Now that all operators in the task have been initialized, the open() method of each individual operator is called by 
the openAllOperators() method of the StreamTask. This method performs all the operational initialization, 
such as registering any retrieved timers with the timer service. A single task may be executing multiple operators with one 
consuming the output of its predecessor. In this case, the open() method is called from the last operator, i.e. the 
one whose output is also the output of the task itself, to the first. This is done so that when the first operator starts 
processing the task’s input, all downstream operators are ready to receive its output.
Attention Consecutive operators in a task are opened from the last to the first.
Now the task can resume execution and operators can start processing fresh input data. This is the place where the 
task-specific run()  method is called. This method will run until either there is no more input data (finite stream), 
or the task is cancelled (manually or not). Here is where the operator specific processElement() and processWatermark() 
methods are called.
In the case of running till completion, i.e. there is no more input data to process, after exiting from the run() 
method, the task enters its shutdown process. Initially, the timer service stops registering any new timers (e.g. from 
fired timers that are being executed), clears all not-yet-started timers, and awaits the completion of currently 
executing timers. Then the closeAllOperators() tries to gracefully close the operators involved in the computation by 
calling the close() method of each operator. Then, any buffered output data is flushed so that they can be processed 
by the downstream tasks, and finally the task tries to clear all the resources held by the operators by calling the 
dispose() method of each one. When opening the different operators, we mentioned that the order is from the 
last to the first. Closing happens in the opposite manner, from first to last.
Attention Consecutive operators in a task are closed from the first to the last.
Finally, when all operators have been closed and all their resources freed, the task shuts down its timer service, performs its task-specific cleanup, e.g. cleans all its internal buffers, and then performs its generic task clean up which consists of closing all its output channels and cleaning any output buffers.
Checkpoints: Previously we saw that during initializeState(), and in case of recovering from a failure, the task 
and all its operators and functions retrieve the state that was persisted to stable storage during the last successful 
checkpoint before the failure. Checkpoints in Flink are performed periodically based on a user-specified interval, and 
are performed by a different thread than that of the main task thread. That’s why they are not included in the main 
phases of the task lifecycle.
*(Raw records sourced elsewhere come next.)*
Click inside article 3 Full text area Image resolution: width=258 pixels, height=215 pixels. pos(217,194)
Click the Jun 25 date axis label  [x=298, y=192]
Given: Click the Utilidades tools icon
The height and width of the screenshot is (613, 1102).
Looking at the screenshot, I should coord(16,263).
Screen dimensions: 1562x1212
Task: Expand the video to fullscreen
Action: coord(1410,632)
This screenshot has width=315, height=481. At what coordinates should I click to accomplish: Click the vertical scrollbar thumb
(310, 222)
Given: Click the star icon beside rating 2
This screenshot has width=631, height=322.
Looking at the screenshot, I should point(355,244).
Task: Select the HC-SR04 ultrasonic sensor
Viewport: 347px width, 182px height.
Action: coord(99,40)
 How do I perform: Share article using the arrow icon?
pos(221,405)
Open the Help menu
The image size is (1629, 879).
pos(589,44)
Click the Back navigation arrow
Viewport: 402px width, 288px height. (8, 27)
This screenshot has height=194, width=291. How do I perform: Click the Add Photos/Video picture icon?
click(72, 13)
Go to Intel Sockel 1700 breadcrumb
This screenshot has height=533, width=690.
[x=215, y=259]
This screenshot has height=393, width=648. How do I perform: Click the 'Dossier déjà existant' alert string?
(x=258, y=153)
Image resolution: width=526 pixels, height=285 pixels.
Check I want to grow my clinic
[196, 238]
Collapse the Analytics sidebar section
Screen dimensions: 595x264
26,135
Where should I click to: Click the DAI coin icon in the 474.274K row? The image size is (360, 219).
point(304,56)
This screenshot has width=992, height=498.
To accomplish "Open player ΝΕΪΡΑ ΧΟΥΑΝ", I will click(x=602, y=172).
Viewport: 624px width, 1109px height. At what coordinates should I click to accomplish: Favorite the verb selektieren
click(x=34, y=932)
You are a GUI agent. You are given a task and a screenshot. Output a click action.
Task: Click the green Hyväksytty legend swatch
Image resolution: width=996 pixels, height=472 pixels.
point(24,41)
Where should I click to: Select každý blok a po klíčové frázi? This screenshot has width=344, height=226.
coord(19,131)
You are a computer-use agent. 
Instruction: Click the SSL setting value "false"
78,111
In a nutshell, special elements called CheckpointBarriers are injected periodically by 
the source tasks of a job in the stream of input data, and travel with the actual data from source to sink. A source 
task injects these barriers after it is in running mode, and assuming that the CheckpointCoordinator is also running. 
Whenever a task receives such a barrier, it schedules a task to be performed by the checkpoint thread, which calls the 
snapshotState() of the operators in the task. Input data can still be received by the task while the checkpoint is 
being performed, but the data is buffered and only processed and emitted downstream after the checkpoint is successfully 
completed.
In the previous sections we described the lifecycle of a task that runs till completion. In case the task is cancelled at any point, then the normal execution is interrupted and the only operations performed from that point on are the timer service shutdown, the task-specific cleanup, the disposal of the operators, and the general task cleanup, as described above.